- **Task**
The expected response consists solely of the lines from the line with "Click the process icon for PID 5140" through the last line of the material below, copied exactly.

- **Data for this exercise**
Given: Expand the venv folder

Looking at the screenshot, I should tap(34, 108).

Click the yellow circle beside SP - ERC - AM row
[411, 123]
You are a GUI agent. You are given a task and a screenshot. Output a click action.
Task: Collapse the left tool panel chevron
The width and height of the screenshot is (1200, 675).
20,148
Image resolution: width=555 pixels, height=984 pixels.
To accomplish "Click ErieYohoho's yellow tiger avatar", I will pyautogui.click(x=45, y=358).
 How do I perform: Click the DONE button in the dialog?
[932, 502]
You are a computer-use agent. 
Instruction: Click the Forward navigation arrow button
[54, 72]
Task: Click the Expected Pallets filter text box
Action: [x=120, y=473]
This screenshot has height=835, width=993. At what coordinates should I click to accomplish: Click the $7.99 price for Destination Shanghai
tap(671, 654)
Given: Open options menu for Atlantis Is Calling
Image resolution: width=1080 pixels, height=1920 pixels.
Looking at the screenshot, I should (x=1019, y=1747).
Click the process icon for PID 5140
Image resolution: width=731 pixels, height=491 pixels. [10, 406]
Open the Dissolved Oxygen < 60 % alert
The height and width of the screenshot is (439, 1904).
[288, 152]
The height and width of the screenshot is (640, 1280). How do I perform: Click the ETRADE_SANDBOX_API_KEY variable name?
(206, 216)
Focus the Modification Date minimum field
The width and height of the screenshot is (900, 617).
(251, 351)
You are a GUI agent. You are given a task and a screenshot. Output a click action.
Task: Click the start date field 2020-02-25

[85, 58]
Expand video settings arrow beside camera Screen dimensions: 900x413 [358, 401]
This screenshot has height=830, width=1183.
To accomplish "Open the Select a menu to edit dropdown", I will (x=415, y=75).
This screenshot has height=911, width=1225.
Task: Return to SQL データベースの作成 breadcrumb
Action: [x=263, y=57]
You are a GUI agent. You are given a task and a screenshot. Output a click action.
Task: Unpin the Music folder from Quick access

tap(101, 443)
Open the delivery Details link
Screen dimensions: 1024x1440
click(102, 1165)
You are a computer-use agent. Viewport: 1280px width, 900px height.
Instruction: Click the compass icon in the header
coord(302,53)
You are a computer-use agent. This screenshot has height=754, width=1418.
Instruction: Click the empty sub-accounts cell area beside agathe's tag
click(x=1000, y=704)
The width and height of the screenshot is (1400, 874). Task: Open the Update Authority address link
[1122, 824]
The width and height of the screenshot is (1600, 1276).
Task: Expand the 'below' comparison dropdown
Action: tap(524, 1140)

- **Finished exercise**
Click the process icon for PID 5140
Image resolution: width=731 pixels, height=491 pixels. [10, 406]
Open the Dissolved Oxygen < 60 % alert
The height and width of the screenshot is (439, 1904).
[288, 152]
The height and width of the screenshot is (640, 1280). How do I perform: Click the ETRADE_SANDBOX_API_KEY variable name?
(206, 216)
Focus the Modification Date minimum field
The width and height of the screenshot is (900, 617).
(251, 351)
You are a GUI agent. You are given a task and a screenshot. Output a click action.
Task: Click the start date field 2020-02-25

[85, 58]
Expand video settings arrow beside camera Screen dimensions: 900x413 [358, 401]
This screenshot has height=830, width=1183.
To accomplish "Open the Select a menu to edit dropdown", I will (x=415, y=75).
This screenshot has height=911, width=1225.
Task: Return to SQL データベースの作成 breadcrumb
Action: [x=263, y=57]
You are a GUI agent. You are given a task and a screenshot. Output a click action.
Task: Unpin the Music folder from Quick access

tap(101, 443)
Open the delivery Details link
Screen dimensions: 1024x1440
click(102, 1165)
You are a computer-use agent. Viewport: 1280px width, 900px height.
Instruction: Click the compass icon in the header
coord(302,53)
You are a computer-use agent. This screenshot has height=754, width=1418.
Instruction: Click the empty sub-accounts cell area beside agathe's tag
click(x=1000, y=704)
The width and height of the screenshot is (1400, 874). Task: Open the Update Authority address link
[1122, 824]
The width and height of the screenshot is (1600, 1276).
Task: Expand the 'below' comparison dropdown
Action: tap(524, 1140)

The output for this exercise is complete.